» ЗАДАНИЯ:
a: Определите, согласуются ли с отрывком о послевоенном мире утверждения: (i) ПВО Ленинграда уже демобилизована; (ii) на последней фотографии Сталин вертит в руках коробок спичек; (iii) победа лейбористов в Англии оценена как плохая новость. Для каждого ответьте «да» или «нет» и приведите решающие слова отрывка в точной цитате.
b: Перепишите дословно фрагмент отрывка о послевоенном мире от слов «А это значит» до слов «это своим девизом.».
c: Продолжите отрывок о послевоенном мире, начиная сразу после его последнего предложения.
··· ОТРЫВОК
А это значит – он видел мир на улицах Ленинграда.
Я голубей не видела. И кошку на улице я встречаю редко.
По-моему, мира – тихой жизни, мирной жизни маленьких людей – еще нет. Зенитчики не демобилизованы. ПВО Ленинграда не демобилизована. Европейский горизонт – с конференцией Большой Тройки в Берлине, с гиньольным гротеском суда над Петэном[989], со штучками в Греции[990] – заткан туманом. Восточный горизонт гремит оружием.
Победа лейбористов в Англии. Кажется, хорошо. На последней фотографии у Черчилля горькое и разочарованное лицо. Трумэн похож на косного clergymana[991]. Наш Сталин спокоен, полуулыбчив – вертит в руках коробок спичек… Все – от него. Никогда еще Россия не знала такого могущества, такой страшной высоты мирового влияния. Urbi et orbi[992]. Сталин мог бы взять это своим девизом.
······
··· СОДЕРЖИМОЕ НАБОРА ДАННЫХ
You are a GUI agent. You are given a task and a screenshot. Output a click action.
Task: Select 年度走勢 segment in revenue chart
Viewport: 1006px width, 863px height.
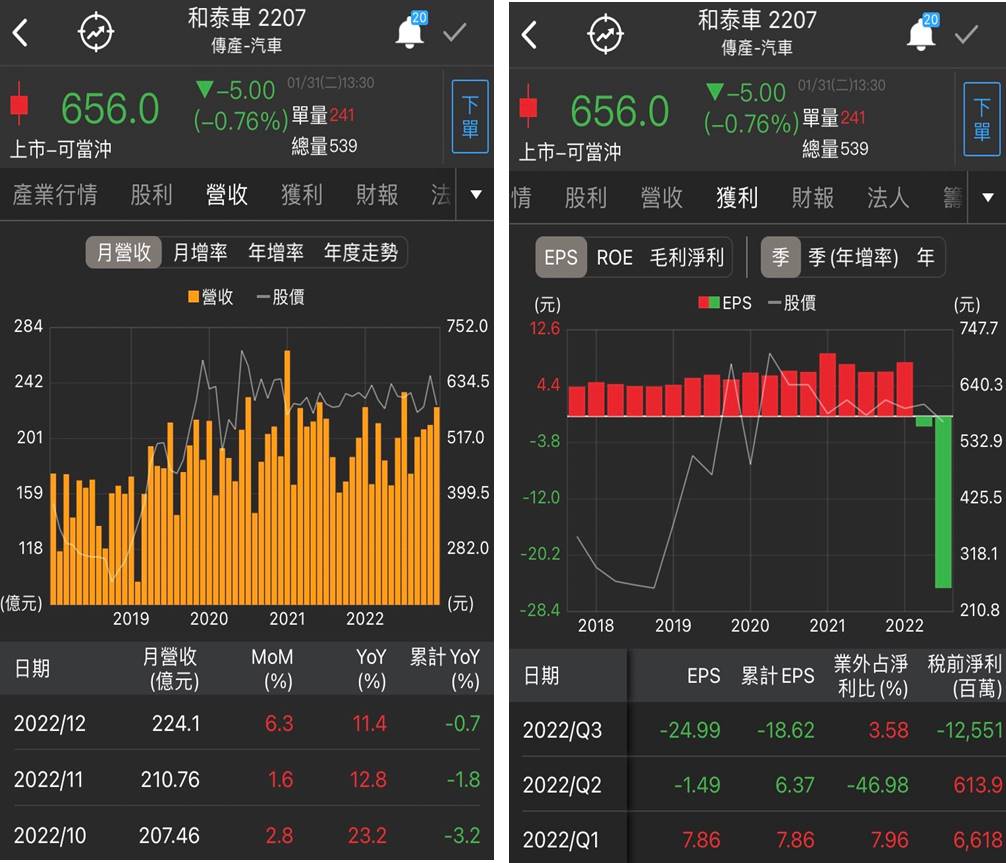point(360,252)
······
» ОТВЕТЫ К ЗАДАНИЯМ:
a:
(i) Нет: «ПВО Ленинграда не демобилизована.»
(ii) Да: «вертит в руках коробок спичек»
(iii) Нет: «Кажется, хорошо.»

b:
А это значит – он видел мир на улицах Ленинграда.
Я голубей не видела. И кошку на улице я встречаю редко.
По-моему, мира – тихой жизни, мирной жизни маленьких людей – еще нет. Зенитчики не демобилизованы. ПВО Ленинграда не демобилизована. Европейский горизонт – с конференцией Большой Тройки в Берлине, с гиньольным гротеском суда над Петэном[989], со штучками в Греции[990] – заткан туманом. Восточный горизонт гремит оружием.
Победа лейбористов в Англии. Кажется, хорошо. На последней фотографии у Черчилля горькое и разочарованное лицо. Трумэн похож на косного clergymana[991]. Наш Сталин спокоен, полуулыбчив – вертит в руках коробок спичек… Все – от него. Никогда еще Россия не знала такого могущества, такой страшной высоты мирового влияния. Urbi et orbi[992]. Сталин мог бы взять это своим девизом.

c:
Сегодня промокла до кости – дождь, холодно, а я в шосетках[993], в плавках, в дырявом сатине. Дома сооружаю салат, чай с водкой. Нехорошие и отчаянные разговоры с братом. Устал. С 1 февраля – ни одного выходного. Засыпает на работе.
– Больница как монастырь, – говорит меланхолически и горько, – служба прохожим…
А потом – вскользь, мельком (будто бы):
– Как твой порошок?
Понимаю: говорит о стрихнине 1941 года.
– Есть. А что?
– А если…
– Проверила. Нехороший конец, мучительный. Надо обменять у старика на морфий.
Молчит. Какая горечь в его улыбке! Более страшной улыбки, чем у моего брата, я не видела ни у кого: прощение. Недоумение, безразличие.
– Мне вот только тебя оставлять не хочется…
– А со мною? – спрашиваю весело.
– Вместе? Хоть сейчас…
Улыбка делается радостной, светлой – почти счастливой.
Говорим об арктических экспедициях, о работе на высокогорных станциях. Поводит бровью:
– Il faut laisser tout pour cette enfant…[994]
А cette enfant[995] упоенно летит за Вербицкой по страницам «Ключей счастья»[996].
Может быть, cette enfant какие-нибудь ключи и найдет.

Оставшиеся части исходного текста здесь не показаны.